Cheminformatics in Diverse Dimensions
Modern drug discovery is exceedingly reliant on experimental screening data and on computer-assisted methods. Both approaches accumulate enormous amounts of data that have to be processed and analysed and numerous software programs are available to handle the information. A diversity of programs arise from collecting data from a multitude of sources including instruments (HPLC, NMR, etc.), drawn structures, expert systems that process the data and produce new information. All of these systems have one task in common, to save and handle data. Many organizations and software suppliers have developed their own data formats and quite a few have made provisions for the import or export of other file formats due to the lack of a generally accepted exchange format. Thus, the processing of data into information and ultimately knowledge, more often than not requires the interaction and cooperation of several different software systems and databases.
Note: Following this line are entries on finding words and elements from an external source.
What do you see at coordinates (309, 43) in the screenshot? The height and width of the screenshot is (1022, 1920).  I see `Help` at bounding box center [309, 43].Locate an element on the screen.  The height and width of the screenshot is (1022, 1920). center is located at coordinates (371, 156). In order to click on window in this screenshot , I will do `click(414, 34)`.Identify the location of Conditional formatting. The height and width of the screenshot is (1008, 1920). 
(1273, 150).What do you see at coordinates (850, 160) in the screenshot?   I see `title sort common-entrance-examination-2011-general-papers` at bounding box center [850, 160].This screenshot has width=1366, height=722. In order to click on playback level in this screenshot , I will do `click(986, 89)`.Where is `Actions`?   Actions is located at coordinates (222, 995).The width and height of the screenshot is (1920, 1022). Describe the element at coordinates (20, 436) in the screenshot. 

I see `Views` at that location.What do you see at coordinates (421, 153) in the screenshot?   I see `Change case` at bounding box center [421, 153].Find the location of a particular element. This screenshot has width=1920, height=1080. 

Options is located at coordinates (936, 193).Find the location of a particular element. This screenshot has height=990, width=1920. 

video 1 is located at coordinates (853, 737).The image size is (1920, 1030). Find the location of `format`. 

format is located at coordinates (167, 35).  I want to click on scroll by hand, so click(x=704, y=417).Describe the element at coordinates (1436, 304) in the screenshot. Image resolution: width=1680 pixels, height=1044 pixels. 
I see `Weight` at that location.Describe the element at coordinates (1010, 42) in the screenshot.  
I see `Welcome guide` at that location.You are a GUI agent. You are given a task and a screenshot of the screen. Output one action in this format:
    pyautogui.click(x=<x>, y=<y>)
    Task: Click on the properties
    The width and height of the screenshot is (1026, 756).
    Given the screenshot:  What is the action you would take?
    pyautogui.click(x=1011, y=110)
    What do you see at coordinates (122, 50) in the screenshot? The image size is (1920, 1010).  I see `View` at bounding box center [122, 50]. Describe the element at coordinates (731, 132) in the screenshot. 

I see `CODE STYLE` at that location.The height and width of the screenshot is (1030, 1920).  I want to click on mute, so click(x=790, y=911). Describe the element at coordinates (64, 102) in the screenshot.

Furthermore, in drug design, the understanding of structure–activity relationship (SAR) is essential, since molecular features are responsible for compound properties and/or pharmacological behaviour. All these aspects require adequate representation of molecular structures and their physicochemical properties.
This article reviews the multitude of computer-based chemical structural representations by considering aspects of their code dimensionality (zero dimension: numbers; one dimension: strings; two dimensions: tables, matrices, etc.). Furthermore, typical computer applications, characterized by their structural representations, are highlighted.